- The Washington Times - Saturday, January 14, 2006


Scientists have been testing a pill that, when given after a traumatic event like rape, may make the resulting memories less painful and intense.

Will it work? It is too soon to say. Still, it is not far-fetched to think that this drug someday might be passed out along with blankets and food at emergency shelters after disasters like the tsunami or Hurricane Katrina.

Psychiatrist Hilary Klein could have offered it to the man she treated at a St. Louis shelter over the Labor Day weekend. He had fled New Orleans and was so distraught over not knowing where his sisters were that others had to tell his story for him.

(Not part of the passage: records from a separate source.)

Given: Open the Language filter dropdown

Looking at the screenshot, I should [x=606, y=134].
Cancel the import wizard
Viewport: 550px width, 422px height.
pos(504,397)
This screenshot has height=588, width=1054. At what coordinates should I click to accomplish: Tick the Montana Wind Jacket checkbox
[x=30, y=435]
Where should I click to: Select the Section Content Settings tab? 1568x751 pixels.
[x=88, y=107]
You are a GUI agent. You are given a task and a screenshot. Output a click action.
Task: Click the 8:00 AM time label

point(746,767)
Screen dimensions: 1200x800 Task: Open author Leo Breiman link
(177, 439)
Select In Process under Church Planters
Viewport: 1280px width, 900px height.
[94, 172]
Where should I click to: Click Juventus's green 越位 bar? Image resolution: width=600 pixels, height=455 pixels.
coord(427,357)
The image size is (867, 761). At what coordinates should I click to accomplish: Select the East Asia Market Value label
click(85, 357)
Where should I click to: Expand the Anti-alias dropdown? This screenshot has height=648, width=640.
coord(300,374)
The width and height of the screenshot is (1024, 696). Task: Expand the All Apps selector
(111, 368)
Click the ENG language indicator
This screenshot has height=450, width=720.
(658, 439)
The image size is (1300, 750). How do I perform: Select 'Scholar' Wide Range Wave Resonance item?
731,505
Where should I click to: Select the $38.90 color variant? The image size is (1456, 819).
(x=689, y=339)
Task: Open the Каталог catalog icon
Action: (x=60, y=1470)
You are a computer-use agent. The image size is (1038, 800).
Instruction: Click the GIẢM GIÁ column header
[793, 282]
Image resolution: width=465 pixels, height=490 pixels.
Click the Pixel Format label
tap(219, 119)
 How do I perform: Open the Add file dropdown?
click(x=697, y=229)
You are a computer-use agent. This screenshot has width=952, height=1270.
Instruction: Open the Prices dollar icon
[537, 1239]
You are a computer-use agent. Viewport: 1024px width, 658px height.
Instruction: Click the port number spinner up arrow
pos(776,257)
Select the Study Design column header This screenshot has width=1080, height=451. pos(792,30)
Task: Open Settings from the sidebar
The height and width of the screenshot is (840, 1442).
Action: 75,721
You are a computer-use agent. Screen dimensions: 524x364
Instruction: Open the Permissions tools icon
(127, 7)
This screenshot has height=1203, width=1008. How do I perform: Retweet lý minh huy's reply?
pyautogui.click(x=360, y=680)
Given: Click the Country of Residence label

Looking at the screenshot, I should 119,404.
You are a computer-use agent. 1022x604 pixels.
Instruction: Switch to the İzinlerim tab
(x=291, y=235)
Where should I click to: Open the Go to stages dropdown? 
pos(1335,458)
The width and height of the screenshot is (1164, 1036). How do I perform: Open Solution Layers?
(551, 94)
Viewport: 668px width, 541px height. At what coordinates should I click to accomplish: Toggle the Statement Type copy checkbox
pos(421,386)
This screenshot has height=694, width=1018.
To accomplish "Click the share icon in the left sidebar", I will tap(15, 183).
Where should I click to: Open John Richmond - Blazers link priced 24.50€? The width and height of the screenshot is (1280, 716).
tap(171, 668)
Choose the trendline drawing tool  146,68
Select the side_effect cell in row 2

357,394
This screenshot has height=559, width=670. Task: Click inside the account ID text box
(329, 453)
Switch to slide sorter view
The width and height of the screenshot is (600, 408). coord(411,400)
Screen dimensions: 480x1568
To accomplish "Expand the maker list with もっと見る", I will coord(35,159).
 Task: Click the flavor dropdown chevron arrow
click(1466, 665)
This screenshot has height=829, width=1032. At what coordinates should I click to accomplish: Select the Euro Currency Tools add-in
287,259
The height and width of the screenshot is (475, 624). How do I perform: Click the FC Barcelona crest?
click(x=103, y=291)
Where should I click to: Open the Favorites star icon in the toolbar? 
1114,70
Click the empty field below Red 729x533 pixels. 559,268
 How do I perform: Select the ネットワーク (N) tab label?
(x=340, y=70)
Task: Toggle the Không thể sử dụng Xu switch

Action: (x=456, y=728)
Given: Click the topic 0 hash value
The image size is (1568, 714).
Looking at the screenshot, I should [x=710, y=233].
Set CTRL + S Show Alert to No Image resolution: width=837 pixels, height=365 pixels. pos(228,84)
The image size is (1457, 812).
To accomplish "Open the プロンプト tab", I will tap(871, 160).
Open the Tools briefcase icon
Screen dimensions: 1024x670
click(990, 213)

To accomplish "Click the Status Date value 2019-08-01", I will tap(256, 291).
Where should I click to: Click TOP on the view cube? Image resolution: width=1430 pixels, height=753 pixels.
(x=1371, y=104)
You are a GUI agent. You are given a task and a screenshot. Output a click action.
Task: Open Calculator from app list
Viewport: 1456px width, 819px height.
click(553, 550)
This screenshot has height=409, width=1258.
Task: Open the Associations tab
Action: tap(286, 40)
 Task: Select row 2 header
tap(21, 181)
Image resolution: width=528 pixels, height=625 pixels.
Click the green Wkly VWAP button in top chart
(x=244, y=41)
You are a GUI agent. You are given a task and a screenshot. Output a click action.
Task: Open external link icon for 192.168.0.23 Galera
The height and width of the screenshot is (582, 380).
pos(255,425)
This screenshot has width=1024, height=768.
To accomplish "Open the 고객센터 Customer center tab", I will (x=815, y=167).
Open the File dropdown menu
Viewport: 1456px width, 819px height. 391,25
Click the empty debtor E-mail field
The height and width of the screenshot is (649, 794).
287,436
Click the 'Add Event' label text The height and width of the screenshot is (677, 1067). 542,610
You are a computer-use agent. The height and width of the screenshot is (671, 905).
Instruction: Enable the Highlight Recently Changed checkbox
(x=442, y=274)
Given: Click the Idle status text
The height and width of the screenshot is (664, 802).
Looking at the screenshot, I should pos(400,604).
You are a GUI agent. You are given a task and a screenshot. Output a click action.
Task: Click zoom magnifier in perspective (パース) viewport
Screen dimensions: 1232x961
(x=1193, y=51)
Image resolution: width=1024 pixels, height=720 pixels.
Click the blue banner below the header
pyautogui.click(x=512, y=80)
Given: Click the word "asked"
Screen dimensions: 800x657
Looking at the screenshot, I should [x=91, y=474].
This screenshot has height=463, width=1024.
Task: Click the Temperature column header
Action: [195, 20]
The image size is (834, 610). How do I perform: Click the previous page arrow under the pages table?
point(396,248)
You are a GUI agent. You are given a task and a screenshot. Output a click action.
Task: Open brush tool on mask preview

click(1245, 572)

“This man could not even give his name, he was in such distress. All he could do was cry,” she said.

Such people often develop post-traumatic stress disorder, or PTSD. Only 14 percent to 24 percent of trauma victims experience long-term PTSD, but sufferers have flashbacks and physical symptoms that make them feel as if they are reliving the trauma.

Scientists say it happens because the brain goes haywire during and right after a strongly emotional event, pouring out stress hormones that help store these memories in a different way than it normally ones.

Taking a drug to tamp down these chemicals might blunt memory formation and prevent PTSD, they theorize.

Some doctors have an even more ambitious goal: trying to cure PTSD. They are deliberately triggering old bad memories and then giving the pill to deep-six them.

The first study to test this approach on 19 longtime PTSD sufferers has provided encouraging results, Canadian and Harvard University researchers report.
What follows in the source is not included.